Doch es ist zweifelhaft, ob der Erfolg des Boykotts reicht, um höhere Milchpreise auf Dauer durchzusetzen. Denn die Preise für Milch werden am Markt gemacht. Auch wenn Lebensmittel weltweit knapper und teurer werden – Milch gibt es in Europa derzeit im Überfluss. Und das drückt nachhaltig auf die Preise. Dazu kommt die Umstellung der europäischen Agrarpolitik. Die Europäische Union will die Milchquoten erhöhen und auf Dauer ganz abschaffen. Denn für die bisher übliche künstliche Verknappung des Angebots durch Quoten gibt es weder eine überzeugende Begründung noch Mehrheiten in Europa. Diese Zukunftsperspektive zeigt, wohin die Reise geht – hin zu immer mehr großen und effizienten Milchviehbetrieben, weg vom kleinen Bauernhof, wie es ihn seit Jahrhunderten gibt.

Qualität ist ihren Preis wert, die Arbeit zur Lieferung von Qualität soll ordentlich entlohnt werden – das war und ist das Kernargument der Milchbauern. Damit haben sie die Kunden überzeugt, ihr Verhalten wird dies aber kaum ändern: Nur wenige Verbraucher werden aus Solidarität mit den Bauern Milch eines teureren Anbieters der Billigmilch vom Discounter vorziehen. Zu recht, denn im Zweifel weiß der Kunde gar nicht, welcher Anbieter die Bauern besser bezahlt und welcher Bauer mit Kühen und Natur schonender umgeht.

Bauern, die auf Dauer mehr Geld verdienen wollen, müssen also wachsen, oder sich auf diesem Markt von der Konkurrenz absetzen. Durch die Umstellung auf biologische Landwirtschaft zum Beispiel. Die Auszahlungspreise sind hier deutlich höher, so dass dieser Bereich vom Lieferboykott nicht betroffen war. Die Nachfrage nach Biomilch wächst schnell und stetig, das Angebot hält damit kaum Schritt.
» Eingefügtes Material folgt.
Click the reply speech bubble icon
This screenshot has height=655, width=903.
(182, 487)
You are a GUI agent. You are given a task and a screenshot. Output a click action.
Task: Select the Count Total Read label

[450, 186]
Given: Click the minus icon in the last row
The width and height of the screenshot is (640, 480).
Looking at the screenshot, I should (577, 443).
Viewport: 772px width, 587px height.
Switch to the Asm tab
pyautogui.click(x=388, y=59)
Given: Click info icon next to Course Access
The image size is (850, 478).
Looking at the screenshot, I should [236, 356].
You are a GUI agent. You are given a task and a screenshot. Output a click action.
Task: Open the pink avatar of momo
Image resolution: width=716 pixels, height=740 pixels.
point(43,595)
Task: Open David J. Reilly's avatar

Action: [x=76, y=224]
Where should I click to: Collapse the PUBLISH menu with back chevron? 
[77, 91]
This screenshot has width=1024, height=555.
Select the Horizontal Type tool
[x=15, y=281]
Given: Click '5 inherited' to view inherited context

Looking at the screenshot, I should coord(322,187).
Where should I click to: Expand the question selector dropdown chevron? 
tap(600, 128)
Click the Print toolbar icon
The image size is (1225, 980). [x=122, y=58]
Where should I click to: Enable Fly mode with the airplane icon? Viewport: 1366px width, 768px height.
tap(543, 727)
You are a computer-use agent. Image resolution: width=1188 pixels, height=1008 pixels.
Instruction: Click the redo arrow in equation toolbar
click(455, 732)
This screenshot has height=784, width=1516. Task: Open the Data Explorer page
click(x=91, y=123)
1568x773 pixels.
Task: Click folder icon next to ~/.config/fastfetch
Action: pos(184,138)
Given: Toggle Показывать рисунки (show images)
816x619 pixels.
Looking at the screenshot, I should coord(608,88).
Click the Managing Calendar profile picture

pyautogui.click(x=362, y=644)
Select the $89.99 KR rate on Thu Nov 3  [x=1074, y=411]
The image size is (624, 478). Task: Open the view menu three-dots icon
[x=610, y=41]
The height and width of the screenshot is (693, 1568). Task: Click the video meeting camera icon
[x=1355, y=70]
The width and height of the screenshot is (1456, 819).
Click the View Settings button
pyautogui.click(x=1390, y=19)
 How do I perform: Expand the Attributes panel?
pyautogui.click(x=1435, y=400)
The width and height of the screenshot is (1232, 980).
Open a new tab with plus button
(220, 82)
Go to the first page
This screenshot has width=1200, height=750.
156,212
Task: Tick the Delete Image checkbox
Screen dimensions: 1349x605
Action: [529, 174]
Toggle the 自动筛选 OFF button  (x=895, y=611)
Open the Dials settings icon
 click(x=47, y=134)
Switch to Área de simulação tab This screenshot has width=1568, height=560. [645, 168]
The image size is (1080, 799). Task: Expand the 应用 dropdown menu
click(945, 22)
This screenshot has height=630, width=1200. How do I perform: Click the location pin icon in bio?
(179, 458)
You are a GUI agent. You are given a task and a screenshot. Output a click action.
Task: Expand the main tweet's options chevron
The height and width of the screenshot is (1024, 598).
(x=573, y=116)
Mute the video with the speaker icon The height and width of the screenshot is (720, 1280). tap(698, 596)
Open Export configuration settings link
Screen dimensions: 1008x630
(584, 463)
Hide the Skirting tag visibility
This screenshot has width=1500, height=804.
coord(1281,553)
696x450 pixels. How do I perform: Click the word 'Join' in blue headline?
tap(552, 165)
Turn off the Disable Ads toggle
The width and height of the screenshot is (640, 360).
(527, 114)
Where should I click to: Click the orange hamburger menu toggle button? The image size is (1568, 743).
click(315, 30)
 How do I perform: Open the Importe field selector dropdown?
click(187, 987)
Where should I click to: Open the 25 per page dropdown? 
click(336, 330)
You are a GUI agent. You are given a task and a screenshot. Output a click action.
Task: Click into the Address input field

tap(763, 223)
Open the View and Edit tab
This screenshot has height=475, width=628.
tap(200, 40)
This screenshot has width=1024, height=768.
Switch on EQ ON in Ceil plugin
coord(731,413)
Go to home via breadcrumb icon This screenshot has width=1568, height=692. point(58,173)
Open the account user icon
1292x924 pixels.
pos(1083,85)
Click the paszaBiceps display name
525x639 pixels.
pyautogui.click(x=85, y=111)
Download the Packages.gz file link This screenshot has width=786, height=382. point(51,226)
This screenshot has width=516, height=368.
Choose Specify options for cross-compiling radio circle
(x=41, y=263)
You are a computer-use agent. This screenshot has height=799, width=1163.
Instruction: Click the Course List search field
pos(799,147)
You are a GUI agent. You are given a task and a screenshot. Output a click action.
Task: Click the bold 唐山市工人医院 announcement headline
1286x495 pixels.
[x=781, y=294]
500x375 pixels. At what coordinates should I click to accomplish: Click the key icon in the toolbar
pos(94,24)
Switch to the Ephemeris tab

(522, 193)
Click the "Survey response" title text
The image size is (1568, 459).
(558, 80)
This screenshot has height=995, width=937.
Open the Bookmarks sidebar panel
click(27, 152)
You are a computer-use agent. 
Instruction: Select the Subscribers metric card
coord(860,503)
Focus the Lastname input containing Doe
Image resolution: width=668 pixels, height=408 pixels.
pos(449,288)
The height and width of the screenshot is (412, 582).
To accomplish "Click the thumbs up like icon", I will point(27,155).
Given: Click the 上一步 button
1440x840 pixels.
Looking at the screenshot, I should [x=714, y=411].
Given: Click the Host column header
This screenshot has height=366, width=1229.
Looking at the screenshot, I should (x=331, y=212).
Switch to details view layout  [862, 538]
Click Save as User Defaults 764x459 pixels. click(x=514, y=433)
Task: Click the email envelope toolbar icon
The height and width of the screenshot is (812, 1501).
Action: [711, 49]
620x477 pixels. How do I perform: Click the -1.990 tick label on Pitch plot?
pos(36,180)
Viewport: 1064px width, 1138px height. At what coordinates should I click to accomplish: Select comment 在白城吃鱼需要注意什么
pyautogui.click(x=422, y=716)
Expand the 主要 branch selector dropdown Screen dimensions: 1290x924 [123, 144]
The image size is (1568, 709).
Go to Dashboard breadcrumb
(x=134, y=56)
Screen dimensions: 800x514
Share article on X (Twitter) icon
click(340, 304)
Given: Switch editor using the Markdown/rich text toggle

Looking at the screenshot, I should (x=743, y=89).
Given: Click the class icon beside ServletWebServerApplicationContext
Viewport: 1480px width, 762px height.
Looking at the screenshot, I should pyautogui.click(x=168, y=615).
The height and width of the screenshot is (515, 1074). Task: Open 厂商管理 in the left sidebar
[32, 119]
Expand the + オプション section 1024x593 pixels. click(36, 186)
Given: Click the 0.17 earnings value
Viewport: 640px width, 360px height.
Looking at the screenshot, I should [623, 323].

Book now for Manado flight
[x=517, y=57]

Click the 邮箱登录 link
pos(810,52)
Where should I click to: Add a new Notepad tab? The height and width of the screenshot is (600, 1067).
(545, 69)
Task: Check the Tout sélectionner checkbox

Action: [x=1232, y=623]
Der Erfolg des Lieferboykotts hat den Milchbauern vielleicht eine Atempause in der Anpassung an einen Markt gegeben, der sich schnell ändert. Auf die Dauer werden sie nur bestehen können, wenn sie sich an seine Spielregeln halten – mit niedrigeren Kosten oder nachweislich besseren Produkten, für die die Kunden freiwillig mehr bezahlen.